Lack of oxygen, sick heart

In experiments with mice, the researcher and her colleagues investigated what happens to the mouse embryos when there is a lack of oxygen. To do this, they reduced the oxygen content in the air from 21 to 5.5 percent for eight hours.

What caused the reduced oxygen supply was shown after the birth of the young mice: They developed various types of heart defects, which also occur particularly often in newborn human children.

Cells in need

And the scientists have also uncovered the underlying mechanism: "We have found that the reduced oxygen triggers a stress reaction in the hearts of the embryos," explains Dunwoodie. The cells then try to minimize the stress by stopping protein production. “But then suddenly the proteins are no longer available. At a critical point in time, the heart cannot develop properly, ”says the scientist.
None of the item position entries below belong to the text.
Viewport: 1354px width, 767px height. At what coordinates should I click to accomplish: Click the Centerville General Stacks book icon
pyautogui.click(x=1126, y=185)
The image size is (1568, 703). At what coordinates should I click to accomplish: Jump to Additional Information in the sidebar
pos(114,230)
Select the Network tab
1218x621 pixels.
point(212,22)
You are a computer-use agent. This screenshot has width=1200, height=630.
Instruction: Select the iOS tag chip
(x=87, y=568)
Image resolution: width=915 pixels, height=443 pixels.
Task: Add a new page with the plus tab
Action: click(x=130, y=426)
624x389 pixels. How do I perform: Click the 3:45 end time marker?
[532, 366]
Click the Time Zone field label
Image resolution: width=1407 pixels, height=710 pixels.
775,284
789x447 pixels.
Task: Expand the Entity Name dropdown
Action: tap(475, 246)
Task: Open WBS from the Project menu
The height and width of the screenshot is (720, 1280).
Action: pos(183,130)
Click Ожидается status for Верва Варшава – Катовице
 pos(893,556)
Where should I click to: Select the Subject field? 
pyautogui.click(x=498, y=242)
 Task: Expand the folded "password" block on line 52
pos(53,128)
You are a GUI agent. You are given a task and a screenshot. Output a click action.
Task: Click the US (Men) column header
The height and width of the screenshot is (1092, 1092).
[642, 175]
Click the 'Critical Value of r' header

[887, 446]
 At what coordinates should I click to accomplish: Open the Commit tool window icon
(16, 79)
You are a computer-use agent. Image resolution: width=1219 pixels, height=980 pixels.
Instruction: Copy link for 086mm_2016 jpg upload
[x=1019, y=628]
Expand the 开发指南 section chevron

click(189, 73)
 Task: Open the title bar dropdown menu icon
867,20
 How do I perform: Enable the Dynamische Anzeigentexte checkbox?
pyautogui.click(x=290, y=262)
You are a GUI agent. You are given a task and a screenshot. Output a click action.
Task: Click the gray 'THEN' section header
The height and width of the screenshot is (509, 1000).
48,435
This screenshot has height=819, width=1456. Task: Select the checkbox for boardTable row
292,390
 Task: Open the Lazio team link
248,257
However, a lack of oxygen is not the only factor that causes cellular stress. Virus infections, a high temperature, high blood sugar levels, malnutrition and environmental toxins could also provoke the fatal reaction.

"The cellular stress response can be the key to a whole range of birth defects," says the researcher. In addition to the heart, these are also deformities of the spine, kidneys and other organs.

6000 congenital heart defects per year

According to the Competence Network for Congenital Heart Defects, around 6,000 children are born with a heart defect in Germany every year. The spectrum of malformations ranges from uncomplicated defects that hardly affect the children to very serious heart diseases that are fatal if left untreated.